PROBLEM STATEMENT:
Please keep to the lines below from the one with "Read More (119, 804)" through the one with "[No Child in", and restate them word for word, ends included.

RAW DATA:
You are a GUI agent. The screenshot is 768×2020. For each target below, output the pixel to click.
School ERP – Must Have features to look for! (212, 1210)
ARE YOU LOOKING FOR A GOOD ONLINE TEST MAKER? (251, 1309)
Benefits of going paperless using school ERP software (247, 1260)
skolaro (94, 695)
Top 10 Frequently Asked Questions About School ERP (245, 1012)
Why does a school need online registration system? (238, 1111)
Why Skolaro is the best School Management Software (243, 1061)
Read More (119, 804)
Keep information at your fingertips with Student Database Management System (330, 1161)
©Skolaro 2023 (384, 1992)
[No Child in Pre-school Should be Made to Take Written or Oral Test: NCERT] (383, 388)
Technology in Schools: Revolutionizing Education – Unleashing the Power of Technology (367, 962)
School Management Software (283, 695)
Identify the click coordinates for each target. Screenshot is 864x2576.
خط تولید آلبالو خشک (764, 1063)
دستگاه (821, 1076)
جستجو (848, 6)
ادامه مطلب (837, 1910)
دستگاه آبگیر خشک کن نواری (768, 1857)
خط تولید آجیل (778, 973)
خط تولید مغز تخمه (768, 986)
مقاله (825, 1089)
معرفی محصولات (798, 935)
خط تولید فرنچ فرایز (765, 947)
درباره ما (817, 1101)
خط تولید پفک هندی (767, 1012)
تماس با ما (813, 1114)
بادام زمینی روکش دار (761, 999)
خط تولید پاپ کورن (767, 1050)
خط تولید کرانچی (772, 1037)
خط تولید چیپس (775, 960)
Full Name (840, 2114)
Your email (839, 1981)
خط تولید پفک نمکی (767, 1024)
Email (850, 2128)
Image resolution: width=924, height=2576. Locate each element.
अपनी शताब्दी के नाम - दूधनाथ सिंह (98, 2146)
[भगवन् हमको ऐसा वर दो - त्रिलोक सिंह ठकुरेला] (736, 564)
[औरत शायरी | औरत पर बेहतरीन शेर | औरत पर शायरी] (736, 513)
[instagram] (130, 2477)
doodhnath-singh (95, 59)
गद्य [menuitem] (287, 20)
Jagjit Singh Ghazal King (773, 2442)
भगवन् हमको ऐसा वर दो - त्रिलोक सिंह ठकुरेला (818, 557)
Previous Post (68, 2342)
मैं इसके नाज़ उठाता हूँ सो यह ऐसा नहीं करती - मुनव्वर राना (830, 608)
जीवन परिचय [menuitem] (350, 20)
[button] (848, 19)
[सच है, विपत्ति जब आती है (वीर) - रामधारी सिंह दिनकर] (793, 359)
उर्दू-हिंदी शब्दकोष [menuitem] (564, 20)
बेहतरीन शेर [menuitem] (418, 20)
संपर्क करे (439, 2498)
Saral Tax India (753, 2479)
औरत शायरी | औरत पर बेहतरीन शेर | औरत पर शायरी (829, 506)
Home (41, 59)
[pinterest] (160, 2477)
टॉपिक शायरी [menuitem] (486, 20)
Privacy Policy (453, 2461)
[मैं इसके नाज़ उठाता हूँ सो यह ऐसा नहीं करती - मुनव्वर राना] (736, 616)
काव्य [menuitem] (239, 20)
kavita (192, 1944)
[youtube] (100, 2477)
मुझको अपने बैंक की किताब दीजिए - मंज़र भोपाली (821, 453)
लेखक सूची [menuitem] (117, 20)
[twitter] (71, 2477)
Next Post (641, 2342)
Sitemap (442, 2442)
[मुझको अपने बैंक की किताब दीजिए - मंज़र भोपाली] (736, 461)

EXPECTED OUTPUT:
Read More (119, 804)
Keep information at your fingertips with Student Database Management System (330, 1161)
©Skolaro 2023 (384, 1992)
[No Child in Pre-school Should be Made to Take Written or Oral Test: NCERT] (383, 388)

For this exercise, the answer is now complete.